Please write out word for word the opening lines of the material, including the line with "Sort the Precio unitario column" as the last.

•••••

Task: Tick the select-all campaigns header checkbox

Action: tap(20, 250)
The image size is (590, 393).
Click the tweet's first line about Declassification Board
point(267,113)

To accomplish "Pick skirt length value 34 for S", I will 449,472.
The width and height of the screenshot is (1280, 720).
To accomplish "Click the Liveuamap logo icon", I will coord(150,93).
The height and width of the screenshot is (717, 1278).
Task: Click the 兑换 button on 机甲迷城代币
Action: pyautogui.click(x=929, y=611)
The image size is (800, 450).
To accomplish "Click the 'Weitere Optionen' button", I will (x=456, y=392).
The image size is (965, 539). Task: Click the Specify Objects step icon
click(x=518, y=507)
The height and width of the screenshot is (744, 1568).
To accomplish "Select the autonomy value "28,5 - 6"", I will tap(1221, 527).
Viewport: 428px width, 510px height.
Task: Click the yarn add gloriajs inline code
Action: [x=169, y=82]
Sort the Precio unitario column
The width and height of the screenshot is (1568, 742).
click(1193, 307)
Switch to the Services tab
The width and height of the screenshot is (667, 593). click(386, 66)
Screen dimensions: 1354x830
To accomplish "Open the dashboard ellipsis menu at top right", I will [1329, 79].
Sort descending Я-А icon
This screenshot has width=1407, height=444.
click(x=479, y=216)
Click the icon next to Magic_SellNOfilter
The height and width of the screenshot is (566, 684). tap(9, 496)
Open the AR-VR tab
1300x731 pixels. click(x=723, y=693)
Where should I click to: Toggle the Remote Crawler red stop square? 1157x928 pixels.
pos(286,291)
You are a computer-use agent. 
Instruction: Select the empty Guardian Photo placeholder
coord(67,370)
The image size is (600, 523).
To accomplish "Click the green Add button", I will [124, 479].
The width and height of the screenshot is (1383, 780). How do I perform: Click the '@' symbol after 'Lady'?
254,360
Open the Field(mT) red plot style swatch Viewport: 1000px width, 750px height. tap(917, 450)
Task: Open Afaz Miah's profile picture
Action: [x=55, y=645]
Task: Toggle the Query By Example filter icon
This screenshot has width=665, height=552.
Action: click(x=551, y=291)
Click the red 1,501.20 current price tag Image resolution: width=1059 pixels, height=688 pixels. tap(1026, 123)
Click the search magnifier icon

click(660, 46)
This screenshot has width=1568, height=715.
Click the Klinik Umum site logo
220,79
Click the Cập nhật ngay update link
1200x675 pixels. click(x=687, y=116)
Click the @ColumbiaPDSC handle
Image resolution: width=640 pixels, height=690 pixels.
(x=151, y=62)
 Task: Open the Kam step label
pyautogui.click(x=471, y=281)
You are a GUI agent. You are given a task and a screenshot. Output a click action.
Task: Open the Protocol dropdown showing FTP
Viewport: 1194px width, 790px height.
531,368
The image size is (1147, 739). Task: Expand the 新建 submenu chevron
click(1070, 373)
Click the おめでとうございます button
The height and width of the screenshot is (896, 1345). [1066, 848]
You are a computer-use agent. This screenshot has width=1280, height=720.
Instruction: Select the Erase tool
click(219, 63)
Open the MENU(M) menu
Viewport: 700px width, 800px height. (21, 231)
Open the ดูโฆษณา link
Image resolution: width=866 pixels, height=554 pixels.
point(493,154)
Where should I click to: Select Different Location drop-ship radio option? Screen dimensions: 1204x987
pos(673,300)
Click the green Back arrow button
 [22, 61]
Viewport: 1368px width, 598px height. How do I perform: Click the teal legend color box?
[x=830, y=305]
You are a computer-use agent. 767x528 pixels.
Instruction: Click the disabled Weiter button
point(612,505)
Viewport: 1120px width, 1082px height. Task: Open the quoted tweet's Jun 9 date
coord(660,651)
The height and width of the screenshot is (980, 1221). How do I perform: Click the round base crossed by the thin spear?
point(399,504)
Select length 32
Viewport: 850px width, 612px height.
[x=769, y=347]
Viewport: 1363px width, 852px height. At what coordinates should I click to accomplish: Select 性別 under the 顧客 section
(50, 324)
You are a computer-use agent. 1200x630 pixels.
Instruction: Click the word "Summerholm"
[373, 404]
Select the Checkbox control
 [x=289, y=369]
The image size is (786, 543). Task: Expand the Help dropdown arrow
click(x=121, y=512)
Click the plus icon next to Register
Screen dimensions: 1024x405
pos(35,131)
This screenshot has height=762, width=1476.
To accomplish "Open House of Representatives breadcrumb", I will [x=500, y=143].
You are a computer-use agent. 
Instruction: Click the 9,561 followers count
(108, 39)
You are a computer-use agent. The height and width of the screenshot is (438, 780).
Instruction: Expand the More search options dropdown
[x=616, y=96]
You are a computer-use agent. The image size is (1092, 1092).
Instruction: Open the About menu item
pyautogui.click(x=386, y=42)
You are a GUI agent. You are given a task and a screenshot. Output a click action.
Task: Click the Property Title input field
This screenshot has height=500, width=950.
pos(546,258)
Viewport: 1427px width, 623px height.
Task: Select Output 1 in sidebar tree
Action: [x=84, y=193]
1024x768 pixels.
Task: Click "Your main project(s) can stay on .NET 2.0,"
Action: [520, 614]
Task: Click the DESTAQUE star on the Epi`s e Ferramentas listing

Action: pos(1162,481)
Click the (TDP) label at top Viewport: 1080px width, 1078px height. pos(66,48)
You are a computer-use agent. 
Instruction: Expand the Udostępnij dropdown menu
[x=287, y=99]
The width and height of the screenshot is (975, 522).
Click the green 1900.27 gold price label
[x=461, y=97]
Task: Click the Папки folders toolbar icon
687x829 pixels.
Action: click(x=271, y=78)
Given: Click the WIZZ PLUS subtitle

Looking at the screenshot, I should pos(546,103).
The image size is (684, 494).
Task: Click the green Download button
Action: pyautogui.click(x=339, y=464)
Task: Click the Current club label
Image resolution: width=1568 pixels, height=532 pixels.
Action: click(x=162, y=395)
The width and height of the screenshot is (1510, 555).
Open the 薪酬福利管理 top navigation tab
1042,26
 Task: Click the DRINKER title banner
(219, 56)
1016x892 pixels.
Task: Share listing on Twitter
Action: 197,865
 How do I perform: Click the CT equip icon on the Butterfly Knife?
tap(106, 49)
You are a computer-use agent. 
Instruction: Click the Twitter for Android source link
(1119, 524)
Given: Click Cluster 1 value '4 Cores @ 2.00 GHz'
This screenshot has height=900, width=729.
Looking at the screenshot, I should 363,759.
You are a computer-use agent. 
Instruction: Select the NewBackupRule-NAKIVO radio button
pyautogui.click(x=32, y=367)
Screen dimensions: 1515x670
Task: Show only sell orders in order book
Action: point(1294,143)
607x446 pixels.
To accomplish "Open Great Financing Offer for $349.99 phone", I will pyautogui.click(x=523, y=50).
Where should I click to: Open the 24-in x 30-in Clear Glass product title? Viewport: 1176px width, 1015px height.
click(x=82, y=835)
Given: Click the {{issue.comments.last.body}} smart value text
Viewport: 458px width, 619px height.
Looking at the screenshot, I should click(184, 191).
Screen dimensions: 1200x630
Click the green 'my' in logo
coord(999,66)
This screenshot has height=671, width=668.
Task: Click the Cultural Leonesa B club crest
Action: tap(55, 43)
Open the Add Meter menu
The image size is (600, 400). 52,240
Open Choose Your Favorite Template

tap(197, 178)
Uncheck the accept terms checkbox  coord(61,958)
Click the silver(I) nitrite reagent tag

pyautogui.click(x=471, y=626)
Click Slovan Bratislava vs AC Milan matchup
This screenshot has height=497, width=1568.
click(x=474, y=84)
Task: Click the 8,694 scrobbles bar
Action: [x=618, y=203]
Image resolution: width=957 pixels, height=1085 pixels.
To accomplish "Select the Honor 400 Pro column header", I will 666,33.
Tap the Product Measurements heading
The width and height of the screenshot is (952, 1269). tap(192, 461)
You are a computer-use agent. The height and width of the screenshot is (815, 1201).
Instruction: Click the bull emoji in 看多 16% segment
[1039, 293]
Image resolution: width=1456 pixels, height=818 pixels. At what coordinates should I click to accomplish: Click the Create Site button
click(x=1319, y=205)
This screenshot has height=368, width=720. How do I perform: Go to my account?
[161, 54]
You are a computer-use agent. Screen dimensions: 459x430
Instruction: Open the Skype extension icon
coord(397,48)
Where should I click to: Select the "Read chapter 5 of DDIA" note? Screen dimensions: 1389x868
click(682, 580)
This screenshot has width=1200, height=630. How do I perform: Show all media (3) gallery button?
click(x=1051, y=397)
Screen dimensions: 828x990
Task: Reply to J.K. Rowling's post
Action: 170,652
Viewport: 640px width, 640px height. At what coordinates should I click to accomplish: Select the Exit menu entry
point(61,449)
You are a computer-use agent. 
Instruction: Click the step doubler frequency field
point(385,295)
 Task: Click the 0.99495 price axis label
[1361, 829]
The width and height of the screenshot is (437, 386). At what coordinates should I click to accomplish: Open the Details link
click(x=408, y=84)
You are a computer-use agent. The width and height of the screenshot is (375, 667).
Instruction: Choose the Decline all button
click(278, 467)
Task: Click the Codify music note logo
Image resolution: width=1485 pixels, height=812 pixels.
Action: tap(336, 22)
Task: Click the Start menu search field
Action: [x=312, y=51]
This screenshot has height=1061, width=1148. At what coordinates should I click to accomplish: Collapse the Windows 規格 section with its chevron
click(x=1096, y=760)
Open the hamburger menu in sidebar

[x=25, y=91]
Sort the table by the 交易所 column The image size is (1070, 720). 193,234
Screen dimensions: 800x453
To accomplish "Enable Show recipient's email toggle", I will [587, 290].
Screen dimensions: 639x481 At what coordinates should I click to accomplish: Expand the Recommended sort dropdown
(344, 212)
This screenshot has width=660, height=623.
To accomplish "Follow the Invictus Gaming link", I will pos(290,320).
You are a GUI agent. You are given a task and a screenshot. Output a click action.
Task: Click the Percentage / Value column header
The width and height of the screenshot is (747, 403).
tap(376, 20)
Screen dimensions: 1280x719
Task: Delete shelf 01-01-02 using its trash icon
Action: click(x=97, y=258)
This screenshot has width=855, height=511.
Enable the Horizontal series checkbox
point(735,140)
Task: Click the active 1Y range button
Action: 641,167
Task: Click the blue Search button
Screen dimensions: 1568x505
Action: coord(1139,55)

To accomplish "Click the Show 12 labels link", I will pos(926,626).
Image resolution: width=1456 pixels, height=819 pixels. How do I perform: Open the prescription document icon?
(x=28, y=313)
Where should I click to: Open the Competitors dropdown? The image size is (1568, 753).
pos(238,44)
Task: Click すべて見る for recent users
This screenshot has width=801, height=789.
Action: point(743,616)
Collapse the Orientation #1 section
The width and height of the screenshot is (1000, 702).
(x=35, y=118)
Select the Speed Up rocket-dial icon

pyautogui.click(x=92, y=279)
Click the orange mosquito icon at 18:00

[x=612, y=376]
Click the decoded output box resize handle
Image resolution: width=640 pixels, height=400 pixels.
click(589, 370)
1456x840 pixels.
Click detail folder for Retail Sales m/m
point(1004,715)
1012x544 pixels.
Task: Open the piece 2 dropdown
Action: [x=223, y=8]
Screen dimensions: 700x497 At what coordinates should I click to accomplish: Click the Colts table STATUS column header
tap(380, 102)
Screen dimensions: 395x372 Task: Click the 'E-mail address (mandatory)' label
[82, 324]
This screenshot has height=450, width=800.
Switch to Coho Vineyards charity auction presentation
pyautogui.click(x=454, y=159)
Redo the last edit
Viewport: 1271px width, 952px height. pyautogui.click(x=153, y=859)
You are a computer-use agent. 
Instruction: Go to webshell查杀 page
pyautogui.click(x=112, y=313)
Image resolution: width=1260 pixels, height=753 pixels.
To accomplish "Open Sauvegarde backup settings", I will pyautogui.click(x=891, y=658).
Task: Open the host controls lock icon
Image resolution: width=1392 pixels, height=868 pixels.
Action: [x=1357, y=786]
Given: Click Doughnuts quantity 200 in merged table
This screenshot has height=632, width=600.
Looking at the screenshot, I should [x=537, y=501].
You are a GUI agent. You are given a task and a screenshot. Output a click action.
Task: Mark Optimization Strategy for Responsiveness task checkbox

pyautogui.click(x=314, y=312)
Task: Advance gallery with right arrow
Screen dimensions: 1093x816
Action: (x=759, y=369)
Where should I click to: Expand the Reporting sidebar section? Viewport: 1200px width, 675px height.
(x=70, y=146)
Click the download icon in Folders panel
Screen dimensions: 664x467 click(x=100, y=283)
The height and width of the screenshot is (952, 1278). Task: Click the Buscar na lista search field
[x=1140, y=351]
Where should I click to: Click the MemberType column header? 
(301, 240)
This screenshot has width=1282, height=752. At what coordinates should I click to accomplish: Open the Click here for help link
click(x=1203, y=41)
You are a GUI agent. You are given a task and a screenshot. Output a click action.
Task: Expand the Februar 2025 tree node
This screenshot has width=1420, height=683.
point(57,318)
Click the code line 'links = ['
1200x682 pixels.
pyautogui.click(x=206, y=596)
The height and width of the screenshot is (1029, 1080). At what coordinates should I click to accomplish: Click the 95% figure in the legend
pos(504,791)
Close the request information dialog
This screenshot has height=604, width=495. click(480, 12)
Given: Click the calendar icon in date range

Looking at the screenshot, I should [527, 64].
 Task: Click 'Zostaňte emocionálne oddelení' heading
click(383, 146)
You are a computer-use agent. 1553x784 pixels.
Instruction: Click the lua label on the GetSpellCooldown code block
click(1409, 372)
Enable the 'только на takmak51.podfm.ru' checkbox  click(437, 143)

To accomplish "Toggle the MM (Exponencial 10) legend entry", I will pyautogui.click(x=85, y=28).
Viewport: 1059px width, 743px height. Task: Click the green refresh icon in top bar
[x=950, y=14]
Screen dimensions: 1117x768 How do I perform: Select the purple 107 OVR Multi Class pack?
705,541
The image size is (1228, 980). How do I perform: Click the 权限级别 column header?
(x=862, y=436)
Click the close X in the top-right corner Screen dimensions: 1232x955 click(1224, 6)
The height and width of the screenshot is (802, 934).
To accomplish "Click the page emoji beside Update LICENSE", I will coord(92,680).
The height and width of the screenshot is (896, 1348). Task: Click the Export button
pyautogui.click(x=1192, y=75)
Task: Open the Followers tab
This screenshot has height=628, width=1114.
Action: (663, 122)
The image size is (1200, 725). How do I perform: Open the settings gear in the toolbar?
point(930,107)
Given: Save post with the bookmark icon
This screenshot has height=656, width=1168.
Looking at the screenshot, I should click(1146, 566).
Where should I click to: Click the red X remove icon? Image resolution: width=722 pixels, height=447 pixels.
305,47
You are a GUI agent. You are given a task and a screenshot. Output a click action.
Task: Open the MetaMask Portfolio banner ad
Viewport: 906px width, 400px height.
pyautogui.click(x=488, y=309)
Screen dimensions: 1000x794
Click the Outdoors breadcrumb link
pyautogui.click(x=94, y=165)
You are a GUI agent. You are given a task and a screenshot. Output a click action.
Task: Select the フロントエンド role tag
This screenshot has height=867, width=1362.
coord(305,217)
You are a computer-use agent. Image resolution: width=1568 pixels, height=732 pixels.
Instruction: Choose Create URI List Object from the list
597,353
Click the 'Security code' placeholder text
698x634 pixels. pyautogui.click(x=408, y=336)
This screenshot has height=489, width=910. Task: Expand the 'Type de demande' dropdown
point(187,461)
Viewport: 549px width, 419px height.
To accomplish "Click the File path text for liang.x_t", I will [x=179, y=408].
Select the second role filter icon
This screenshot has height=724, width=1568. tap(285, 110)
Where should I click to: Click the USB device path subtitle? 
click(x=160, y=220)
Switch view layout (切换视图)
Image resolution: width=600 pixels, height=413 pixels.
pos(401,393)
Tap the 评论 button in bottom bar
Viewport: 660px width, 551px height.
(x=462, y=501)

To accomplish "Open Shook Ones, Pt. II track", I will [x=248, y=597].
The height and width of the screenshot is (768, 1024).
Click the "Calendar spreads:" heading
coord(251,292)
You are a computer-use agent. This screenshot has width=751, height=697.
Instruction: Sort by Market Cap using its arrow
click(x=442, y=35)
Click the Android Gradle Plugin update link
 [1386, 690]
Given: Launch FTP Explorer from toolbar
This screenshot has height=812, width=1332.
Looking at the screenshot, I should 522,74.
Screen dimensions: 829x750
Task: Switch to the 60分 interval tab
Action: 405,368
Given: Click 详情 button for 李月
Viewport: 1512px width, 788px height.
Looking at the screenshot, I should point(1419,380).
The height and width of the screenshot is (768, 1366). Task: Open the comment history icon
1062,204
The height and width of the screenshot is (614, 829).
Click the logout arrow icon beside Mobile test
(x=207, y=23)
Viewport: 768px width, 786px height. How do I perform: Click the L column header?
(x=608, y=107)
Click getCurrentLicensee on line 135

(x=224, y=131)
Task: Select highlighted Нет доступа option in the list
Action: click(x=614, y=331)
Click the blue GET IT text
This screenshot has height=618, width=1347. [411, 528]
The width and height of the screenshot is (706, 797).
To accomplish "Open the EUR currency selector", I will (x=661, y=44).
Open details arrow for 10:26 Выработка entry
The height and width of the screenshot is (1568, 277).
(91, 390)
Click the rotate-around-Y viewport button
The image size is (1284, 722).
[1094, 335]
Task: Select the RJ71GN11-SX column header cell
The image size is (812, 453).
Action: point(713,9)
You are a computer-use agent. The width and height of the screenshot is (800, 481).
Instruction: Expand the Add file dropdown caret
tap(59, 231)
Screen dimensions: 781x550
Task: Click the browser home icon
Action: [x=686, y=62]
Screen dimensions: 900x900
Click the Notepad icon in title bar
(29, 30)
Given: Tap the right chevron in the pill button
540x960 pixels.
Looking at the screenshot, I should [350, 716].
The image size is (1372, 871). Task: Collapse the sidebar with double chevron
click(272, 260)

•••••

### [Answer space]
Task: Tick the select-all campaigns header checkbox

Action: tap(20, 250)
The image size is (590, 393).
Click the tweet's first line about Declassification Board
point(267,113)

To accomplish "Pick skirt length value 34 for S", I will 449,472.
The width and height of the screenshot is (1280, 720).
To accomplish "Click the Liveuamap logo icon", I will coord(150,93).
The height and width of the screenshot is (717, 1278).
Task: Click the 兑换 button on 机甲迷城代币
Action: pyautogui.click(x=929, y=611)
The image size is (800, 450).
To accomplish "Click the 'Weitere Optionen' button", I will (x=456, y=392).
The image size is (965, 539). Task: Click the Specify Objects step icon
click(x=518, y=507)
The height and width of the screenshot is (744, 1568).
To accomplish "Select the autonomy value "28,5 - 6"", I will tap(1221, 527).
Viewport: 428px width, 510px height.
Task: Click the yarn add gloriajs inline code
Action: [x=169, y=82]
Sort the Precio unitario column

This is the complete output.